本项发明的植物组织快速石蜡制片的方法,其步骤如下:
(1)固定 将植物组织材料小块放入装有FAA固定液的玻璃瓶中,确保材料完全浸没在固定液中,然后将该玻璃瓶放入真空干燥箱中,设定35~40℃,﹣0.07~﹣0.08Mpa,干燥60~90min,迅速杀死组织并排出组织材料中的气体直至沉入瓶底。
(2)脱水及透明 将(1)处理过的玻璃瓶中的FAA固定液倒出,换成50%的乙醇,将装试验材料的玻璃瓶放入真空干燥箱中干燥,真空干燥箱条件为:35~40℃,﹣0.07~﹣0.08Mpa,干燥20~30min;再将玻璃瓶中50%的乙醇换成60%的乙醇,将玻璃瓶放入真空干燥箱干燥,真空干燥条件同上;把60%的乙醇换成70%的乙醇,把玻璃瓶放入真空干燥箱干燥,真空干燥条件同上;然后将玻璃瓶中70%的乙醇换成脱水—透明剂Ⅰ液,将玻璃瓶放入真空干燥箱干燥,真空干燥条件为:35~40℃,﹣0.07~﹣0.08Mpa,干燥40~60min;再将脱水—透明剂Ⅰ液换成脱水—透明剂Ⅱ液,将玻璃瓶放入真空干燥箱干燥,真空干燥条件同上;再把脱水—透明剂Ⅱ液换成脱水—透明剂Ⅲ液,把玻璃瓶放入真空干燥箱干燥,真空干燥条件同上;最后将脱水—透明剂Ⅲ液换成纯叔丁醇或正丁醇,将玻璃瓶放入真空干燥箱干燥,真空干燥条件为:40~45℃,﹣0.07~﹣0.08Mpa,干燥60~120min,使植物组织细胞中的水分和乙醇逐渐被纯叔丁醇或正丁醇所替代,完成脱水和透明。
(3)石蜡渗透 将经(2)处理的植物组织材料脱水剂换成叔丁醇—石蜡Ⅰ液或正丁醇—石蜡Ⅰ液,将装试验材料的玻璃瓶放入真空干燥箱进行石蜡渗透,石蜡渗透条件为:52~58℃,﹣0.07~﹣0.08Mpa,渗透处理60~120min;然后将叔丁醇—石蜡Ⅰ液或正丁醇—石蜡Ⅰ液换成叔丁醇—石蜡Ⅱ液或正丁醇—石蜡Ⅱ液,继续石蜡渗透,石蜡渗透条件同上;最后将叔丁醇—石蜡Ⅲ液或正丁醇—石蜡Ⅲ液换成纯石蜡液,进一步纯石蜡渗透,石蜡渗透条件同上,使植物组织细胞中的叔丁醇或正丁醇逐渐被纯石蜡所替换。

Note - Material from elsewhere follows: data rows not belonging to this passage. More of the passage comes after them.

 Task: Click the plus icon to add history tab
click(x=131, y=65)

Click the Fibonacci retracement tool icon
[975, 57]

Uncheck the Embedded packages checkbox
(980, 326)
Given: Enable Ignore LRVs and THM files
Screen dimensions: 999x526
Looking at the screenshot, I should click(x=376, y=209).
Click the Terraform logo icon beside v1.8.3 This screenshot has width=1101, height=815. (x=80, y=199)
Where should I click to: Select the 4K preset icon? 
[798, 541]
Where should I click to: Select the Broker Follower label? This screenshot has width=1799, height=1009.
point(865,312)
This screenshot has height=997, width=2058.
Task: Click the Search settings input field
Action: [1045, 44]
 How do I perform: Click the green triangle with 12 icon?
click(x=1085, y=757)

(4)包埋及切片 将经(3)处理的植物组织与纯石蜡溶液一起倒入包埋盒,调整好植物组织的位置,使植物组织与纯石蜡溶液快速冷却,直至石蜡由溶液凝固成石蜡块,将包埋好的石蜡块经过分割、修整与固着,然后经切片机将石蜡块切成连续的蜡带,蜡带形状为长方形,上下两个长边平行,切片厚度为4~12μm。
(5)黏片和展片 将(4)切好的蜡带分割成适宜的片段,用明胶黏贴剂贴于载玻片上,黏片时将蜡片完全伸展,故黏片和展片是在载玻片上连续完成的,将黏贴好蜡带的载玻片水平放入真空干燥箱进行烤片,烤片的条件为:30~33℃,﹣0.07~﹣0.08Mpa,烤片30~40min,之后等待其温度降至室温备用。
(6)染色 采用番红—固绿双重染色法染色,其步骤为:
A、将经(5)处理的粘有蜡片的载玻片放入纯二甲苯中10~15min,使石蜡完全溶解;
B、将A处理过的植物组织载玻片转到二甲苯—纯乙醇混合液Ⅰ中过渡处理2~3min;
C、将B处理过的植物组织载玻片转到二甲苯—纯乙醇混合液Ⅱ中过渡处理2~3min;
D、将C处理过的植物组织载玻片在纯乙醇中脱水处理30~60s,再依次转到95%乙醇、90%乙醇、80%乙醇、70%乙醇、60%乙醇中分别脱水、透明处理2~3min;
E、将D处理过的植物组织载玻片置入含1%番红染料的60%乙醇溶液的卧式染缸中,然后把染缸放入真空干燥箱,真空干燥条件为:38~42℃,染色 3~5h;
F、将经E染色的植物组织载玻片依次转入60%、70%、80%、90%和95%的乙醇中分别脱水、透明处理30~40s;
G、 将经F处理的植物组织载玻片置入含1%固绿染料的95%乙醇溶液染缸中,染色45~60s;
H、将G处理过的植物组织载玻片再依次经95%乙醇、无水乙醇、二甲苯—纯乙醇混合液Ⅱ液、二甲苯—纯乙醇混合液Ⅰ液中分别处理5~10s,最后置于纯二甲苯中脱水、透明10~15s。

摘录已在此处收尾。